• [What you need to do]:
Taking the listing below, restate word for word each line from the line with "Image resolution: width=1920, height=1080." to the line with "AI写作 (1587, 30)", ends included, and stop there.

• [Record set]:
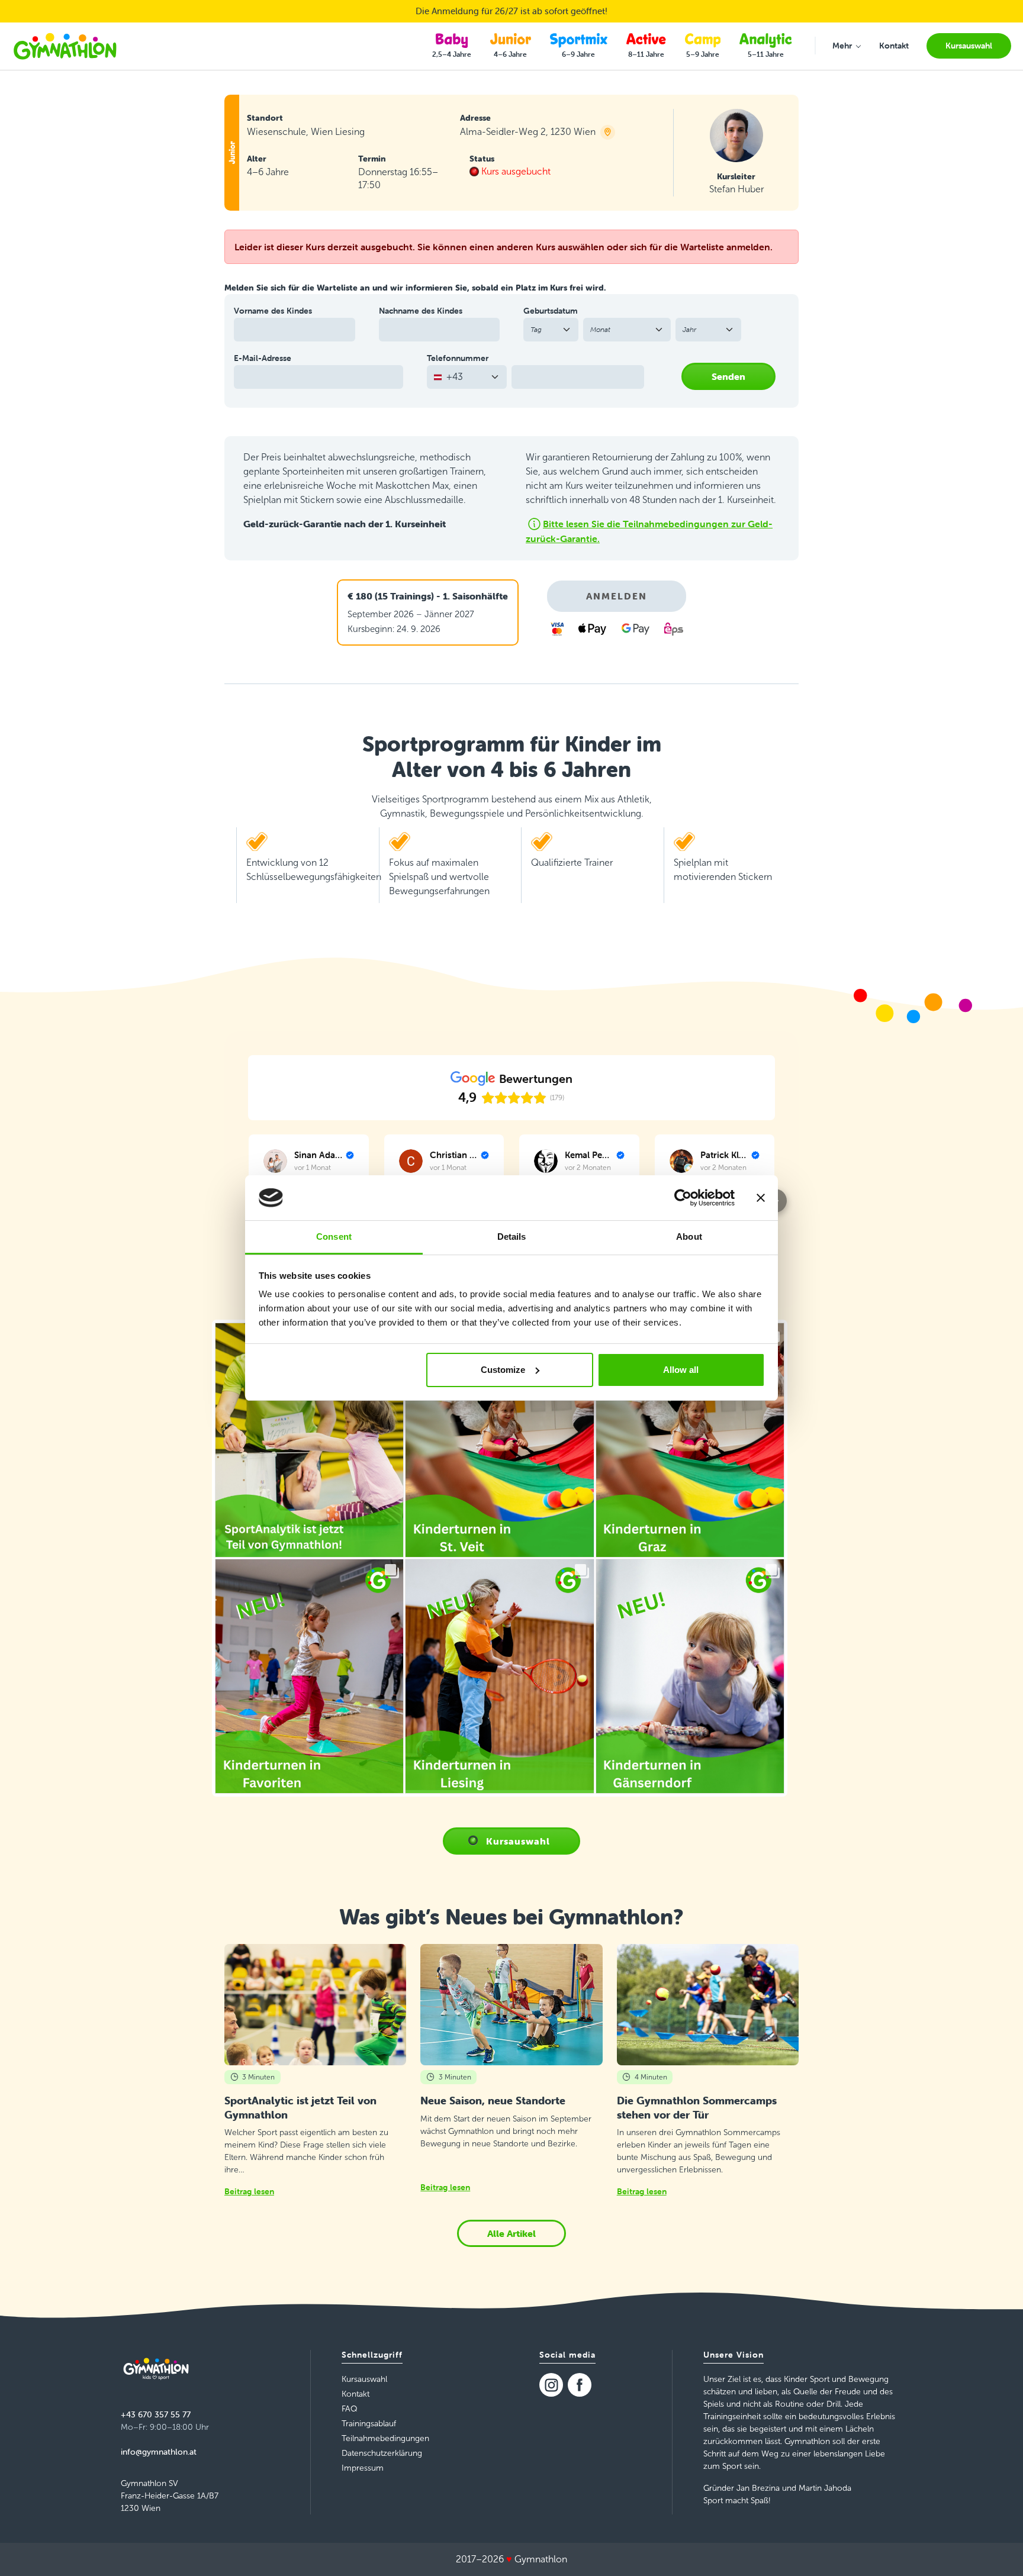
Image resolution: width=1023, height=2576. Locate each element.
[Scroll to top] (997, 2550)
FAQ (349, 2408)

--

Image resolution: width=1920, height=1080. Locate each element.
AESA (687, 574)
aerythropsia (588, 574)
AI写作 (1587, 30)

---

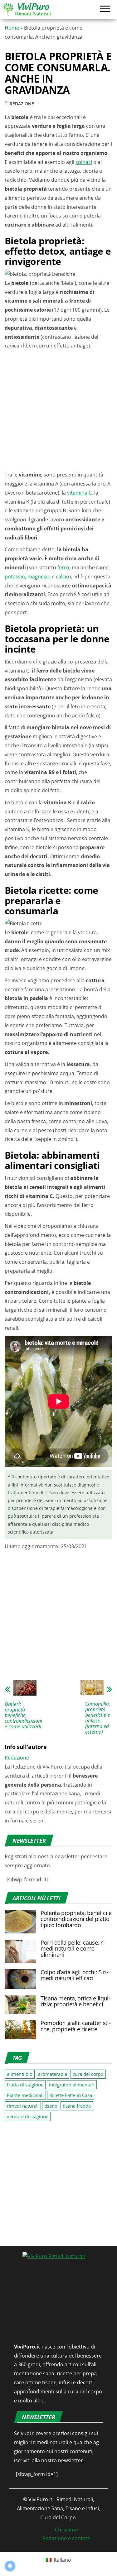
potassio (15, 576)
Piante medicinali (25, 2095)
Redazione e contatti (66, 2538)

• [Task response]:
Image resolution: width=1920, height=1080. Locate each element.
AESA (687, 574)
aerythropsia (588, 574)
AI写作 (1587, 30)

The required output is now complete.